You should select a paper from 2008-2018 at one of the following venues: ACL, NAACL, EACL, EMNLP, TACL. Exceptions from this list will be considered on a case-by-case basis, please post a private question to Piazza.

Here are some suggested papers. Free downloads of all these papers can be found by searching online.

- Rajpurkar, Pranav, Jian Zhang, Konstantin Lopyrev, and Percy Liang. "SQuAD: 100,000+ Questions for Machine Comprehension of Text."

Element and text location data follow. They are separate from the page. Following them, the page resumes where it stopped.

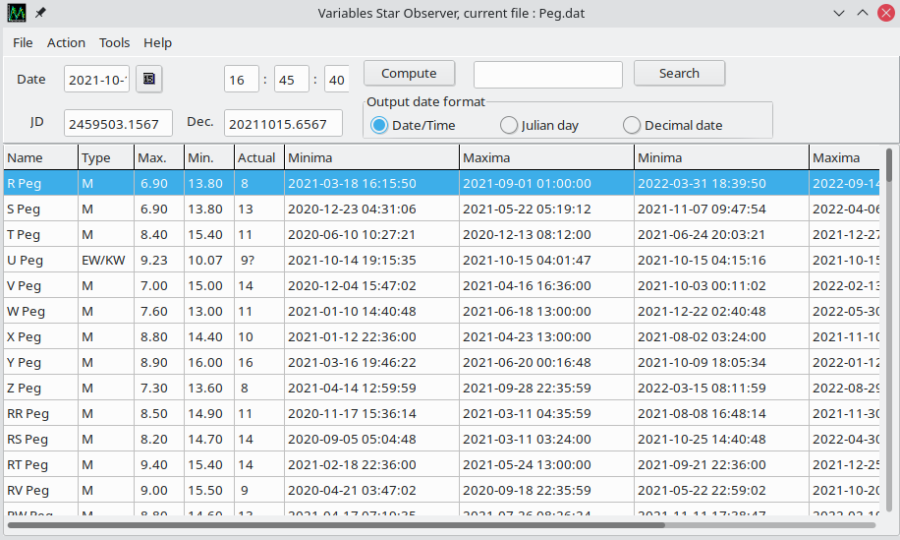Click the JD value field
The width and height of the screenshot is (900, 540).
pos(118,123)
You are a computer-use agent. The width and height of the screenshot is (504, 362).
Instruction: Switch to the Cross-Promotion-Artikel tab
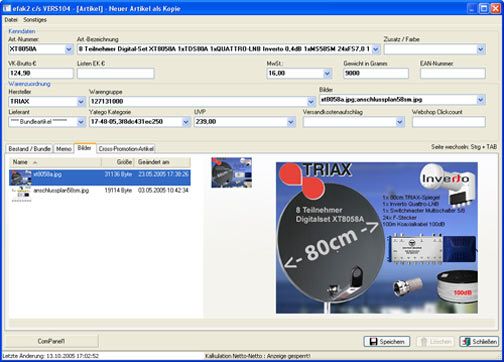pyautogui.click(x=126, y=149)
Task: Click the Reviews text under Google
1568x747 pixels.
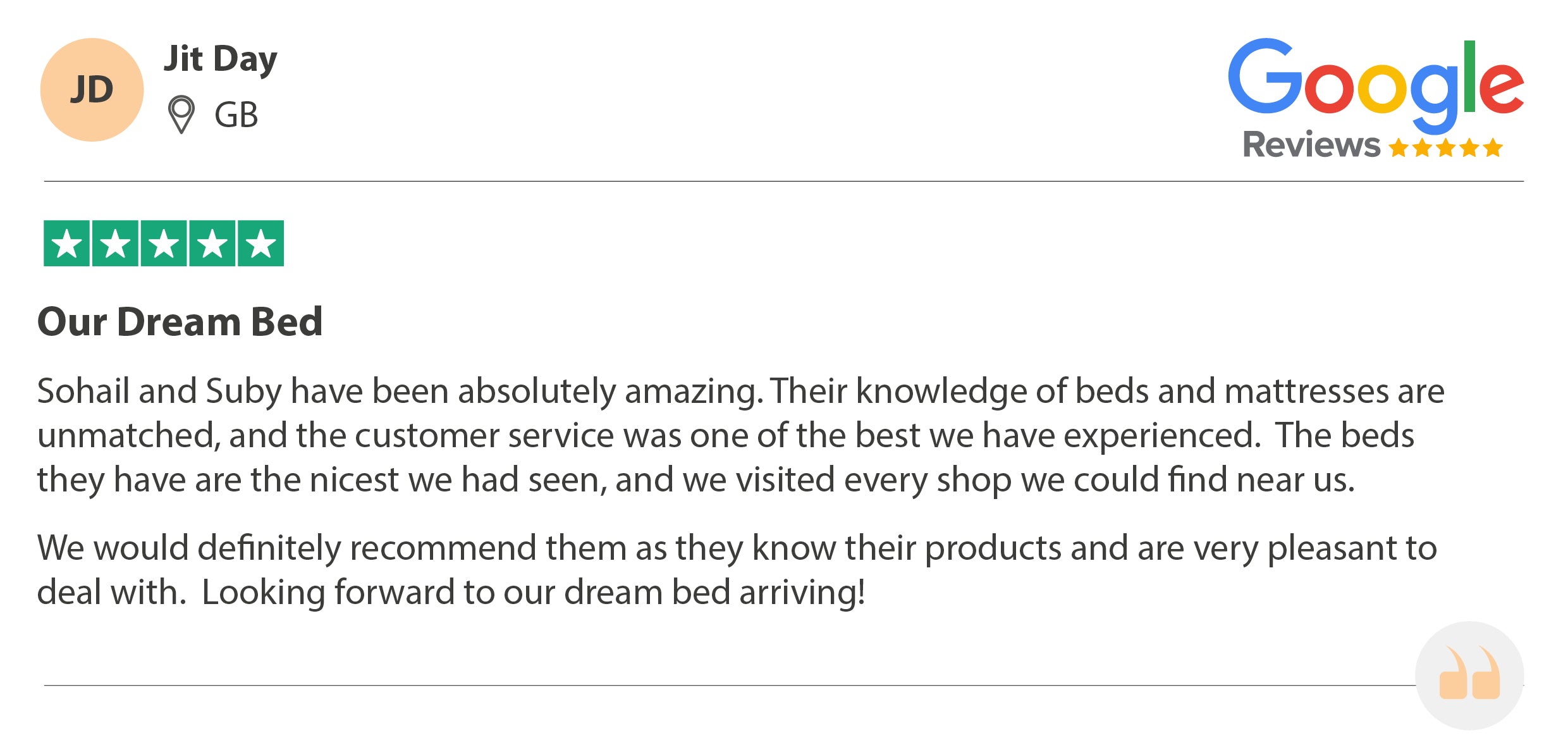Action: click(1311, 144)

- Stanovsky, Gabriel, Judith Eckle-Kohler, Yevgeniy Puzikov, Ido Dagan, and Iryna Gurevych. "Integrating Deep Linguistic Features in Factuality Prediction over Unified Datasets." In Proceedings of the 55th Annual Meeting of the Association for Computational Linguistics (Volume 2: Short Papers), vol. 2, pp. 352-357. 2017.
- Xu, Yan, Lili Mou, Ge Li, Yunchuan Chen, Hao Peng, and Zhi Jin. "Classifying relations via long short term memory networks along shortest dependency paths." In Proceedings of the 2015 Conference on Empirical Methods in Natural Language Processing, pp. 1785-1794. 2015.
- Madaan, Aman, Ashish Mittal, G. Ramakrishnan Mausam, Ganesh Ramakrishnan, and Sunita Sarawagi. "Numerical Relation Extraction with Minimal Supervision." In AAAI, pp. 2764-2771. 2016.
- Lee, Kenton, Yoav Artzi, Yejin Choi, and Luke Zettlemoyer. "Event detection and factuality assessment with non-expert supervision." In Proceedings of the 2015 Conference on Empirical Methods in Natural Language Processing, pp. 1643-1648. 2015.
- Kim, Sun, Haibin Liu, Lana Yeganova, and W. John Wilbur. "Extracting drug–drug interactions from literature using a rich feature-based linear kernel approach." Journal of biomedical informatics 55 (2015): 23-30.
- Shwartz, Vered, Yoav Goldberg, and Ido Dagan. "Improving Hypernymy Detection with an Integrated Path-based and Distributional Method." In Proceedings of the 54th Annual Meeting of the Association for Computational Linguistics (Volume 1: Long Papers), vol. 1, pp. 2389-2398. 2016.